No, No, I mean if the numbers reporters are four. Anyway, I have a different question, a different kind of line of questioning here, which is I think AQR is one of the most interesting from an academic standpoint firms out there.
I mean, I love have always loved the quant Jim Simons and everybody who's doing your work, because you're so closely involved with universities, and I think of the University of Chicago when I think of AQR, and I wonder what you make of this push to reduce foreign students studying here in America because President Trump recently study things Harvard should only have fifteen percent foreign students, they have like twenty seven percent. I looked up Universe Chicago twenty
four percent. And you work so closely with these students and professors, So what does it mean to you.

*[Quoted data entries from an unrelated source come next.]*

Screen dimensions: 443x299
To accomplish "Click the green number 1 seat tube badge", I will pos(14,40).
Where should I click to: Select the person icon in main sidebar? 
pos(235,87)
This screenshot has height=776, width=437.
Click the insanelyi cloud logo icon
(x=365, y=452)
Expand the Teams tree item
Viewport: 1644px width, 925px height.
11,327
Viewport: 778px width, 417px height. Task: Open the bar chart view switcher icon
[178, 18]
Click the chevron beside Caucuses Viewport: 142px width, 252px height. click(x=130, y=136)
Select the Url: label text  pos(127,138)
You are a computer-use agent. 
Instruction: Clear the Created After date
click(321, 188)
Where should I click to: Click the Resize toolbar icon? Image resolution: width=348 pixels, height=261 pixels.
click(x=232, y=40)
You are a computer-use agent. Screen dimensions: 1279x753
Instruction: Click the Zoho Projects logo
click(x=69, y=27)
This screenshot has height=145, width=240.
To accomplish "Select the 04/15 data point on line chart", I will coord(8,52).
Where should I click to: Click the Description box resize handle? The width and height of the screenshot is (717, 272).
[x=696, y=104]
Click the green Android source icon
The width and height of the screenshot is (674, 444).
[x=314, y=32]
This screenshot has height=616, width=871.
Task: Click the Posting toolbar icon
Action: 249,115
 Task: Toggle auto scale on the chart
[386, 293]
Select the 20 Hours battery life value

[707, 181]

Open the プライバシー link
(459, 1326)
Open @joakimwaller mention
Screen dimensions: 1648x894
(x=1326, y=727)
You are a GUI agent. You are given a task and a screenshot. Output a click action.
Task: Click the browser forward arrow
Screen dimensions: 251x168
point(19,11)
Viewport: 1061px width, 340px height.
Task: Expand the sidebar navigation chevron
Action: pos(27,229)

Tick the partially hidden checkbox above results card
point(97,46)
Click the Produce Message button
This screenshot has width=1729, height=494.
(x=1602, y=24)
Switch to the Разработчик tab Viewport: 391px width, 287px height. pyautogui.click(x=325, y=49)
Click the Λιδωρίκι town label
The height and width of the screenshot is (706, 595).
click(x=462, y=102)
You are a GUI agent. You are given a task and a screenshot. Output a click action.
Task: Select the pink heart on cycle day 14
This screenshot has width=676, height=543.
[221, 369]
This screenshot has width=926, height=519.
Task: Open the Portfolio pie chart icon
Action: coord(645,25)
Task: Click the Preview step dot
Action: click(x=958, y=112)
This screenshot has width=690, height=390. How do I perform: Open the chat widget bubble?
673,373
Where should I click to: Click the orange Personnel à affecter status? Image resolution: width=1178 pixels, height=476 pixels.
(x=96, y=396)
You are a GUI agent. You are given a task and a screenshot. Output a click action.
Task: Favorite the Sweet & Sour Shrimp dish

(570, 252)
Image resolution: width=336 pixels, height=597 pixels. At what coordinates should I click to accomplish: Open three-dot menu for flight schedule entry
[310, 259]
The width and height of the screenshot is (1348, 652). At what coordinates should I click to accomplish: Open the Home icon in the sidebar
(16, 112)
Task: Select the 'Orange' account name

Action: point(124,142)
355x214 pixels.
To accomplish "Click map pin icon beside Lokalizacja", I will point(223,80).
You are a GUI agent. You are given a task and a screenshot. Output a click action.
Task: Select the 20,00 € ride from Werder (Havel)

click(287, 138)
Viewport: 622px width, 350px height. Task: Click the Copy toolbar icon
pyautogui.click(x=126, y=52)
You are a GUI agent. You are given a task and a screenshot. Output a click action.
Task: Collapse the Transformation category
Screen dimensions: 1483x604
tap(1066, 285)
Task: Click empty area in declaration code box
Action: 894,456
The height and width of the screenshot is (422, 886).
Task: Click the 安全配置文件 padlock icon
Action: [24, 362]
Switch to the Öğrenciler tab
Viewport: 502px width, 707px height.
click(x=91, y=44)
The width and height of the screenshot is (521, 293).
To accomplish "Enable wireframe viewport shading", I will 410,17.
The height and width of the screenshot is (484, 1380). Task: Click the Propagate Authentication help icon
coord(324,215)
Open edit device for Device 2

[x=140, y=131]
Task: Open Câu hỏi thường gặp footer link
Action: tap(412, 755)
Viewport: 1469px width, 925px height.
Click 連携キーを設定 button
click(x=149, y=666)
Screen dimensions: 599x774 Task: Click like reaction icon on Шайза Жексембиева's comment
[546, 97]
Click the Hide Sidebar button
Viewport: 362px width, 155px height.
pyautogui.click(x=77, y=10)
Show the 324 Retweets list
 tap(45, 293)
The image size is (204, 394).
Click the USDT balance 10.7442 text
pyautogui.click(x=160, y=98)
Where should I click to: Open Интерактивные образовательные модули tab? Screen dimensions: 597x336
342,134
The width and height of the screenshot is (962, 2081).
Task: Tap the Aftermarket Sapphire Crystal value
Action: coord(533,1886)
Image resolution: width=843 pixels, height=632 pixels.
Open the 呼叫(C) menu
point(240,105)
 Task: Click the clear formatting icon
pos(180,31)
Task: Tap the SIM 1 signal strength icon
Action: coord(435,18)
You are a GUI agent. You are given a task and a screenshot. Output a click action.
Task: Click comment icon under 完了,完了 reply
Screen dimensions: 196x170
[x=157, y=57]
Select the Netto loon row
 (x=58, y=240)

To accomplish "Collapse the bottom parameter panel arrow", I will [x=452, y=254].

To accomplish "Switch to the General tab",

Well, you know, I'm going to try to stay as a political as possible because I want to survive the week. Yeah, I will speak purely as a self serving consumer of great researchers. We have found the great students at great PhD programs and even at great NBA programs to be a tremendous resource for AQR. Not all of them by any means, but a fairly decent number have been international students. And as a business person, I'm certainly concerned about that
drying up. It's been a real talent pool that I think makes them better off and makes us better off. I don't think they're necessarily they're only taking American jobs if we find them better than the Americans, and we don't always buy any means there are a lot of great Americans, but reducing the talent pool for us is a negative, and I imagine we can't be the only one, so I think it is somewhat anti growth to reduce the
talent pool. A lot of some of these people go back to their home country, but a lot of state in the United States. So there are aspects of what President Trump is doing. There's some messed up things in the university world, and he doesn't have a whole lot of levers, so maybe he's using what he thinks he needs to use. But this I don't like.